Page 11 of 16 – SEC Filing
Change of Control
Upon a change of control (as defined in the Series A Certificate of Designations), Zix is required to redeem the Series A Preferred Stock at a price per share
of Series A Preferred Stock in cash equal to the greater of (i) the Series A Change of Control Redemption Price (as defined below) of such share of Series A Preferred Stock and (ii) (A) the amount of cash such Series A Holder would have
received plus (B) the fair market value of any other assets in each case had such Series A Holder, immediately prior to such change of control, converted such shares of Series A Preferred Stock into shares of Common Stock. The
Series A Change of Control Redemption Price per share of Series A Preferred Stock is the product of the Accreted Value of such share as of the date of determination multiplied by (1) 1.30 (if the change of control occurs before
the first anniversary of the Closing Date), (2) 1.35 (if the change of control occurs on or after the first anniversary of the Closing Date but before the second anniversary of the Closing Date), (3) 1.40 (if the change of control occurs on or after
the second anniversary of the Closing Date but before the third anniversary of the Closing Date), (4) 1.45 (if the change of control occurs on or after the third anniversary of the Closing Date but before the fourth anniversary of the Closing Date)

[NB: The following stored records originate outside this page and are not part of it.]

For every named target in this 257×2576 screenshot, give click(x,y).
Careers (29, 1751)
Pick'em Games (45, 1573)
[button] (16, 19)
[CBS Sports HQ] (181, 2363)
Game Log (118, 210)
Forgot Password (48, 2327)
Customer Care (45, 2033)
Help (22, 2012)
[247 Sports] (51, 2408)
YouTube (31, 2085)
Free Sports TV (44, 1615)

and (5) 1.50 (if the change of control occurs on or after the fourth anniversary of the Closing Date).
Consent Rights
So long as any shares of Series A Preferred Stock are outstanding, the consent of the holders of a majority of the then-outstanding shares of Series A
Preferred Stock is necessary for Zix to effect (1) any amendment, alteration or repeal to the Articles of Incorporation or the Series A Certificate of Designations in a manner that would adversely affect the rights, preferences, privileges or
power of the Series A Preferred Stock, (2) any amendment or alteration to the Articles of Incorporation or any other action to authorize or create, or increase the number of authorized or issued shares of, or any securities convertible into
shares of, or reclassify any security into, or issue any parity stock or senior stock as to dividend or liquidation rights, (3) the issuance of shares of Series A Preferred Stock other than in connection with the conversion of Series B
Preferred Stock that was issued on the Closing Date, (4) any action that would cause Zix to cease to be treated as a domestic corporation for U.S. federal income tax purposes, or (5) the incurrence of indebtedness that would cause Zix to
exceed a specified leverage ratio.
Series B Certificate of Designation
On the Closing Date, the Issuer established the rights and preferences of the shares of the Series B Preferred Stock pursuant to a Certificate of Designations
(the Series B Certificate of Designations), which is in addition to any rights and preferences of Zixs preferred stock provided for in the Articles of Incorporation. The Series B Preferred Stock rank senior to the Common Stock and
on a parity basis with the Series A Preferred Stock with respect to the payment of dividends and distribution of assets upon liquidation, dissolution and winding up.
Dividends; No Stated Maturity
The Series B Preferred
Stock initially has a Stated Value (as defined in the Series B Certificate of Designations) of $1,000 per share. The holders of Series B Preferred Stock (Series B Holders) are entitled to receive dividends accruing daily on a cumulative
basis payable quarterly in arrears in cash at a fixed rate of 10.0% per annum on the Stated Value per share (the Dividend Rate), which rate will automatically increase by 1.0% every six months that the Series B Preferred Stock remains
outstanding (subject to a cap of 12.0%). The cash dividends are payable only when, as and if declared by the Board out of funds legally available therefor. If a cash dividend is not paid in respect of any dividend payment period, then the
liquidation preference of each outstanding share of Series B Preferred Stock will automatically increase at the Dividend Rate. Such liquidation preference of each outstanding share of Series B Preferred Stock is in full satisfaction of the dividend
that would have otherwise accrued for such dividend payment period.
The Series B Preferred Stock has no stated maturity and will remain outstanding
indefinitely unless converted into Series A Preferred Stock upon Stockholder Approval, repurchased or redeemed by Zix.